▶ Directions for this task
In the entries below, change "screenshot" to "image" and write them out again with everything else left as is. Leave the pictures out.

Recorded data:
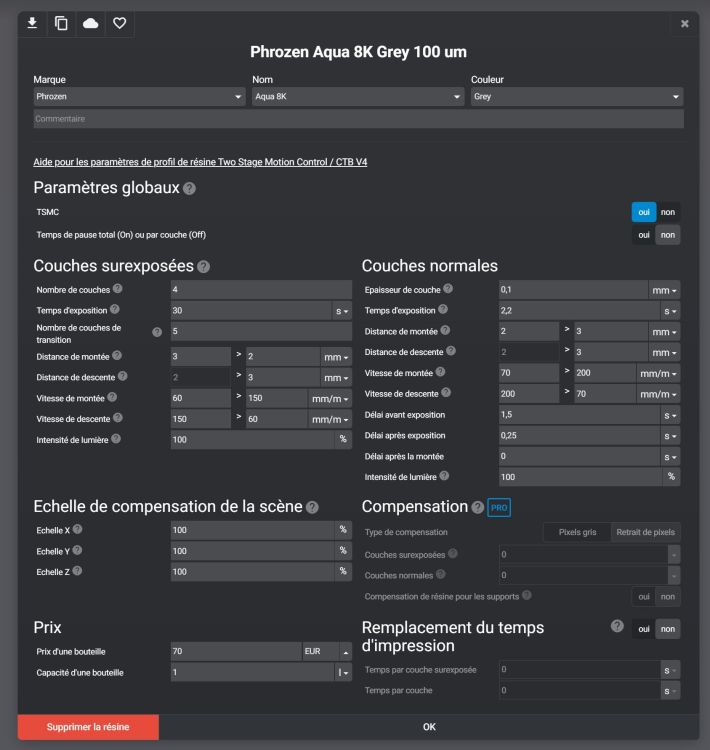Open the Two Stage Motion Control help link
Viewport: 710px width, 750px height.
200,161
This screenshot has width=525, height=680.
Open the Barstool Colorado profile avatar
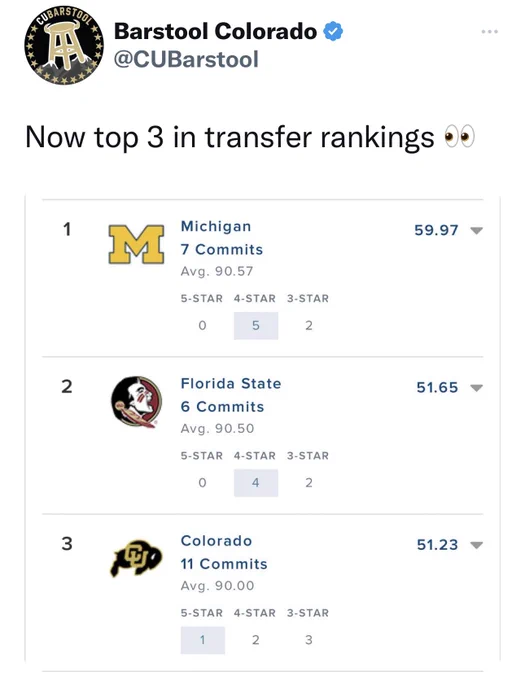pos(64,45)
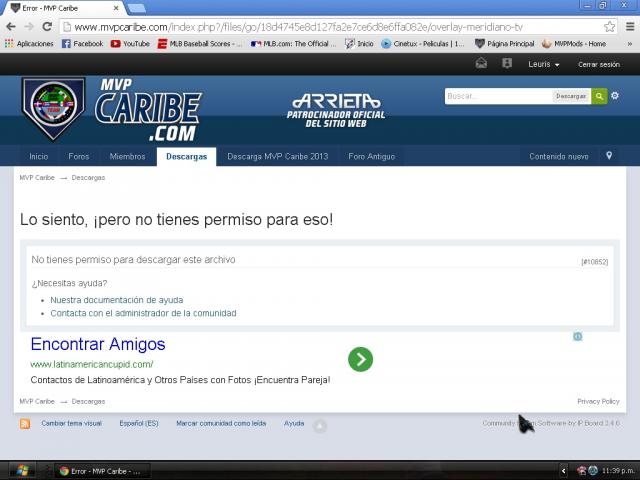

▶ Solution to this exercise
Open the Two Stage Motion Control help link
Viewport: 710px width, 750px height.
200,161
This image has width=525, height=680.
Open the Barstool Colorado profile avatar
pos(64,45)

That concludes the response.